Living with Alva all these years has sensitized me to the beauty of silence, from whence all music arises. We can happily travel side by side for hours with scarcely a word spoken. When one of us suggests we listen to some music, we tend to set the bar high, as sweet, silent harmony is hard to beat.
I am delighted with my ability to carry thousands of songs in my pocket. But I am even gayer that I may also carry hundreds of tunes around in my head. For while our devices as well as our home stereos provide us with all kinds of music whenever we please, nothing can supplant the joy of making music, live and together.
As a lifelong educator, I observe trends and changes in the lives of one generation after another. Through the 19th and first half of the 20th century, music was live at home around the piano after supper and live in church, temple or synagogue. We sang together.

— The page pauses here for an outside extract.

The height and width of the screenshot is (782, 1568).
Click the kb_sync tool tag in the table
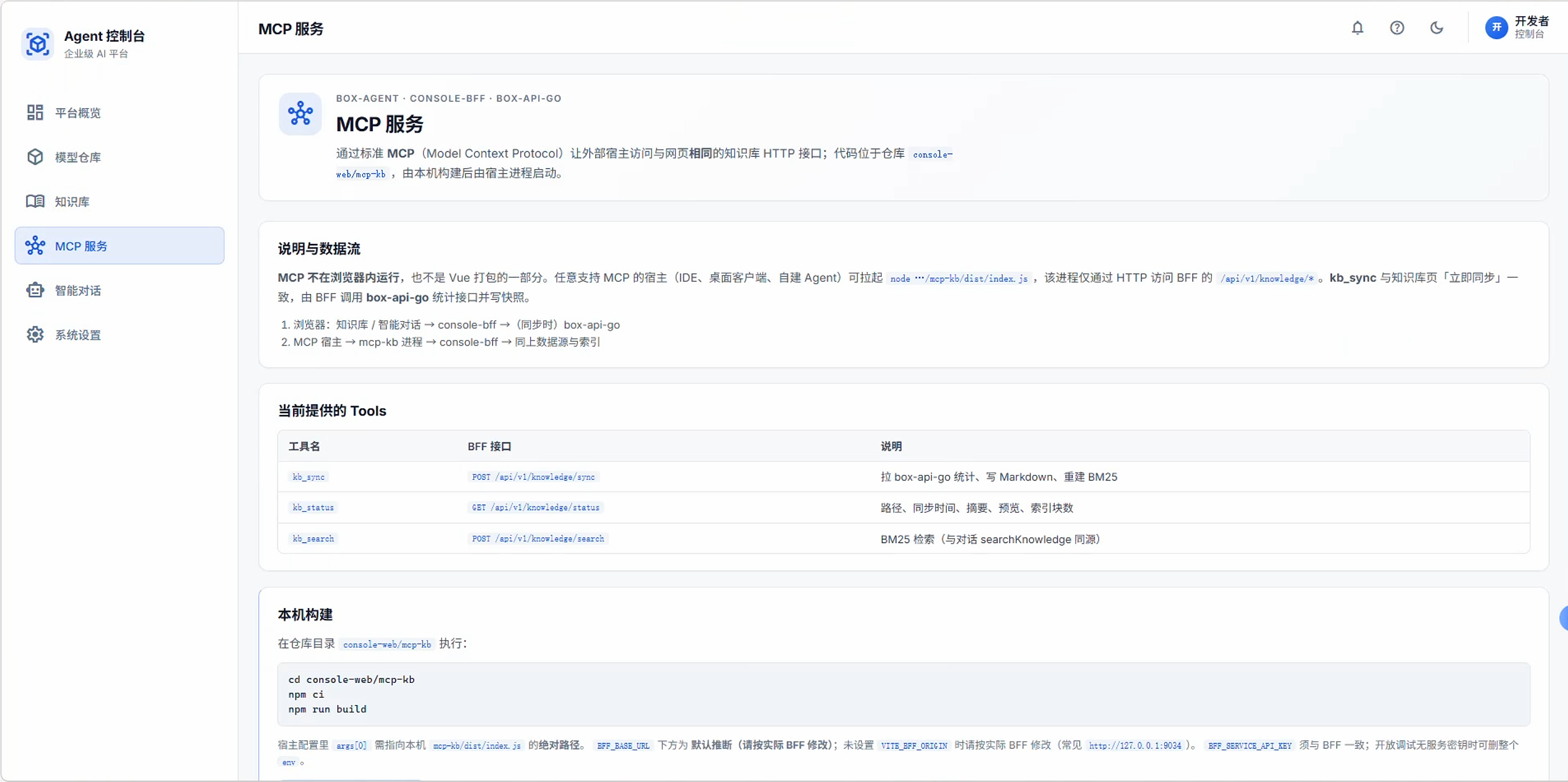[308, 477]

As I was growing up through the second half of the 20th century, almost all the children I knew played an instrument and sang freely and often. I remember at age ten discovering that my parents had an LP (that's vinyl, kids) called Ella Fitzgerald Sings the Cole Porter Songbook. I played it over and over, until I could sing along every song with dear, dear Ella.
Since my return to the States in the 1980's, I've observed an ever-increasing trend toward music as an article of consumption and away from something people make, do, create. The schools have lost funding or, in the case of the elite private school where I worked, never seemed important enough to include in every student's education. I consider this trend grievous.
Although I cannot quantify what we've lost, I can feel it and I can hear it. Learning to understand music is incredibly enriching. Learning to create music is completely enlivening. The click of a mouse can never stand in for the joy of bowing on the cello, gliding on the trombone, or opening our throats in melody and in rhythm.
Tempus fugit. We are temporal beings. How better to make ourselves one with time than to make music? How better to get close to unnameable feelings than to let our spirits emerge through music?
Sing to babies and grandmothers. Sing with children and youth. And sure, turn up the stereo and rock out with your family and with your friends. Nothing can take its place. No earbuds necessary.